The American gun lobby who chant about the 'right to bear arms' need either to adopt the type of laws every other civilised society on this planet has or explain to the more enlightened citizens of your country why there will be many, many more Virginia Techs, Columbines and Tucsons.

My Reply
This lamentable gun lore you speak of is the supreme law of the land. Our constitution is a living document subject to a rigorous amendment process. The 2nd Amendment you reference is part of the Bill of Rights that our founding fathers required before the constitution was even ratified. There have been further amendments ratified (and repealed) since. The fact that our constitution has stood the test of time indicates the wisdom with which it was crafted.

You should be proud of the fact that some of our Bill of Rights were derived from the English Bill of Rights (and other great documents). Then again, you consider our constitution merely lore which means your civilized society thinks little of your own Bill of Rights. So much so that the English right:

"That the subjects which are Protestants may have arms for their defence, suitable to their condition and as allowed by law"

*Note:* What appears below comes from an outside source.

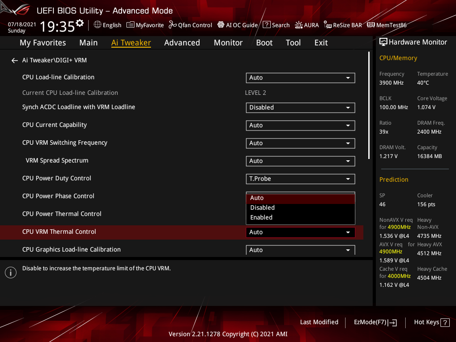456x342 pixels.
Task: Click the Last Modified button
Action: [x=319, y=322]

has been whittled away thusly:

1. In 1903 permits are required to carry a handgun and the age of purchasers is restricted
2. In 1920 potential firearm owners now need to show "good reason" for owning a gun
3. In 1936 short barrelled shotguns and fully automatic firearms are outlawed with the government dictating that civilians had "no legitimate reason" for owning them (In addition, a "safe storage" requirement was added)
4. In 1946 "self defence" is no longer a valid reason for obtaining a permit to own a firearm
5. In 1953 carrying of any type of weapon for self defence was made illegal
6. In 1967 because of a handgun shooting of police officers shotguns were restricted (where's the logic in that?)
7. In 1982 black powder muzzle loader shooters and handloaders had to allow police inspection of "safe storage" of powder (hence allowing warrantless searches of domiciles)
8. In 1988 all semi-automatic and pump action rifles were outlawed and seized (all the legally held ones)
9. In 1996 all handguns were banned as well as all knives longer than 3 inches (*and* you had to show "good reason" to carry a knife)
10. In 2006 all "realistic" toy/replica guns are restricted

In England today you cannot carry any type of weapon for self defense and you cannot use a firearm to defend your home, family, or property. The lawless are free to riot and the elderly can be found murdered in their own home by knife/hammer-wielding intruders (Couple came to Britain for a better life and met a brutal death in burglary - Telegraph).

I'll take my immature society even though we have inane federally-mandated "gun-free zones" that allow the insane/unstable to murder freely within those zones (Virginia Tech, Columbine, Tucson) over a civilized society that forces their enlightened citizens to buy baseball bats in record numbers in order to defend themselves from rioters and home intruders.